Bats are the only mammals capable of powered flight. This flight is made possible thanks to a suite of adaptations in their front limbs. Bats have several wing membranes that act as air foil for flight. Some of these membranes are retentions of embryonic structures (e.g. the webbing between the fingers) while others are truly novel structures that have no direct precursors in the bat ancestor (e.g. the webbing between the bat rear legs and the pinky finger and the body). Bats also have extremely elongated fingers to support these wing membranes: if we were bats, our fingers would be as long as our whole bodies!
Bats are also among the longest-lived mammals for their body size. However, bats seemingly do not physically age. We want to understand how bats achieve these incredible biological paradoxes.
To solve this riddle, we are currently working to understand the links between aging, the immune response, and cell biology in bats from Cameroon in western Africa. When in Cameroon, we work with the Congo Basin Institute (CBI) of UCLA. We first focused on bats from Cameroon because of their great diversity, status as important carriers of many viral zoonoses, close interactions with local people, and proximity to some of the most severe zoonotic cross-over events of the past century (e.g., Ebola, Marburg). More recently, we have expanded our research to include the diverse bats of the New World, including vampire bats, in our studies of zoonoses and aging.
Our research in bats has potential to:
Improve models of bats’ key roles as reservoir species for emerging deadly zoonoses
Inform human health challenges in aging and infection
Uncover developmental rules that have shaped the evolution of form in mammals
Reveal how completely novel traits arise in mammals
Bat wings are basically giant hands
For decades, scientists have explored how the front limbs of the bat ancestor evolved into bat wings capable of powered flight. Our results suggest that, early in development, the bat wing is actually similar to the front limb of quadrupedal animals, like a mouse. Bats then alter the expression of key limb genes and pathways to generate a much larger limb with longer digits.

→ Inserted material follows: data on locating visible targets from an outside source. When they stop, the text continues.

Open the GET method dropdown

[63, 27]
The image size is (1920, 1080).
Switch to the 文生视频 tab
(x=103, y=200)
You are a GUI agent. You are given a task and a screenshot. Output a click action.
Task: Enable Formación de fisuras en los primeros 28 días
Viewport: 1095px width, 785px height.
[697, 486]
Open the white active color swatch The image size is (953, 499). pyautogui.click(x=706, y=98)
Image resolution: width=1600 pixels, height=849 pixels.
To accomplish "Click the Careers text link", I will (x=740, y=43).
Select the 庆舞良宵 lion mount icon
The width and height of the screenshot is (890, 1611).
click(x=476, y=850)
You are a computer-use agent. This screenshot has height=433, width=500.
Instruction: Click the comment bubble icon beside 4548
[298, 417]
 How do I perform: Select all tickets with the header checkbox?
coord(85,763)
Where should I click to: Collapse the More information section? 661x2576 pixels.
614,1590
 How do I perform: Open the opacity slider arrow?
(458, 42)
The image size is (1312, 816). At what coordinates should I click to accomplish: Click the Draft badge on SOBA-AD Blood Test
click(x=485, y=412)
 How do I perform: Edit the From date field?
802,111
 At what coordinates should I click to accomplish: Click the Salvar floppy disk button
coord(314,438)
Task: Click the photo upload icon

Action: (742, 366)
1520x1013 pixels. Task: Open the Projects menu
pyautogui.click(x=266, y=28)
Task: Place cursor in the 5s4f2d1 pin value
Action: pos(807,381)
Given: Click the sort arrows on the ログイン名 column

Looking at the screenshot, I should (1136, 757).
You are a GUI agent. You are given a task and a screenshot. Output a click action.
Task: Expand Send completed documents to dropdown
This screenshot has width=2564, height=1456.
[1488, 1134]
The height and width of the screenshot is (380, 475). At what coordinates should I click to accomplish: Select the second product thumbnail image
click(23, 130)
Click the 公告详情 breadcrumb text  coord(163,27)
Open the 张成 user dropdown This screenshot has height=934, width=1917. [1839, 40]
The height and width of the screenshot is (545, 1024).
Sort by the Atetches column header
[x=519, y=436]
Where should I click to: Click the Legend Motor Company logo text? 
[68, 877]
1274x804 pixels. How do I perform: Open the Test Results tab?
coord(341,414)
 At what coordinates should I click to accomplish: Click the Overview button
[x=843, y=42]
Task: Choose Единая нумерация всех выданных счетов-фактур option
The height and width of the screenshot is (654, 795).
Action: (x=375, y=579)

Loss of colored vision in bats
Few people are aware that bats have good night AND day vision. Some bats can even see colors thanks to two proteins in their eyes: S-opsin which detects blue/UV light and L-opsin which detects green/red light. Many bats, however, are missing S-opsin and therefore cannot distinguish colors. We found that S-opsin has been lost >12 times in our bat group.
Evolutionary rules & bat teeth.
A long-standing question in biology is why some morphologies have frequently evolved, while others – though theoretically possible – seemingly have never evolved. We are going to use bat teeth to help answer this important question. We have just been awarded an NSF grant to study the “Role of developmental bias in the morphological diversification of bat molars.”